Zero
研修医の同期で、研究者もしてる子がいる。
私は彼女と話してるとなんだかとても楽しくて、そしておそらく彼女も私と話すのが嫌いじゃないみたいで、ふらふらと病院内を歩いてると目ざとく見つかって話し相手をさせてもらえる。
その日は(その日も)遺伝子の転写因子について、もはや講義なんじゃないかってくらいの濃さと親切さで解説されてたとき、
ふと何も考えずこう呟いた。
「その研究結果がわかったら...がんとか遺伝子異常でなる病気の人達が救われるよな」
「....」
その子の目つきが変わった。
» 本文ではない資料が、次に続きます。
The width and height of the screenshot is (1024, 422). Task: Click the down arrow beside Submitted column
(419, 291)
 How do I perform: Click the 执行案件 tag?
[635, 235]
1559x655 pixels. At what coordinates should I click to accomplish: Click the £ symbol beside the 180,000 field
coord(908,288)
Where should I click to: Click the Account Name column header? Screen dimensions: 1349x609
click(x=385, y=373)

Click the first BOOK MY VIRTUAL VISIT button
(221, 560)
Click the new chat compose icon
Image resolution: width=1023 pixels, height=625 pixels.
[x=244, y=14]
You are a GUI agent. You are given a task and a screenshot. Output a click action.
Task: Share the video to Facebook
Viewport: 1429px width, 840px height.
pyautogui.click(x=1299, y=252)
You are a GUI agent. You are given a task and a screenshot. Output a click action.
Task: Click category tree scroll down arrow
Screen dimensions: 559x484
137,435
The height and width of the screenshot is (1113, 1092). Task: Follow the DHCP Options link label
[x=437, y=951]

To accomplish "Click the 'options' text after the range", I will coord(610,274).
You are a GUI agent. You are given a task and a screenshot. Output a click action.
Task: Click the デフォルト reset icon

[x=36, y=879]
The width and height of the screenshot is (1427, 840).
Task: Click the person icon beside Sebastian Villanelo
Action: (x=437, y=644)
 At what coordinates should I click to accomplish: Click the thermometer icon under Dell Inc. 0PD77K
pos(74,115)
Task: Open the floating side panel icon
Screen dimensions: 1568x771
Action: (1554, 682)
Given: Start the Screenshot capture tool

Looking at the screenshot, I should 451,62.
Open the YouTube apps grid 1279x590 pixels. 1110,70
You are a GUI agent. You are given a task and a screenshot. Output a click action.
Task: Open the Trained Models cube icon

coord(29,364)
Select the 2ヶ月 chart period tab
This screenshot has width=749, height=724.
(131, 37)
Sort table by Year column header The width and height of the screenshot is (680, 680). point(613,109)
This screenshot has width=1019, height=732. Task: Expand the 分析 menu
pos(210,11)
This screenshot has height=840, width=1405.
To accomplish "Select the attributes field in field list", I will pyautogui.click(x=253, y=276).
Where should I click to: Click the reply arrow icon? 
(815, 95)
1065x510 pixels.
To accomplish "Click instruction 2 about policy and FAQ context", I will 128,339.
地雷を踏んだのか。
「....あんな、研究ってもんは、自分の知りたいことを知る為にやるねん!」
「お、おう」
「世の中や人の為になるかどうかってのは、後付けや!」
「そ、そうか」
「知りたいことを知るためにやんねん!」
「わかった、わかったから!」
社会人1年目にして既に研究者としてもアイデンティティが確立していて、しかも初期研修医としても上手に社会適応していて...
そんなスマートで超然とした彼女が、珍しくめっちゃ凄んでたこの瞬間が、忘れられない。
彼女がずっと居心地よく研究できてたらないいなぁ。そしてこれからもっと仲良くなれたら楽しいだろうなぁ。
そんなことを思いながらも、院内で見つからないようにして日々過ごしている。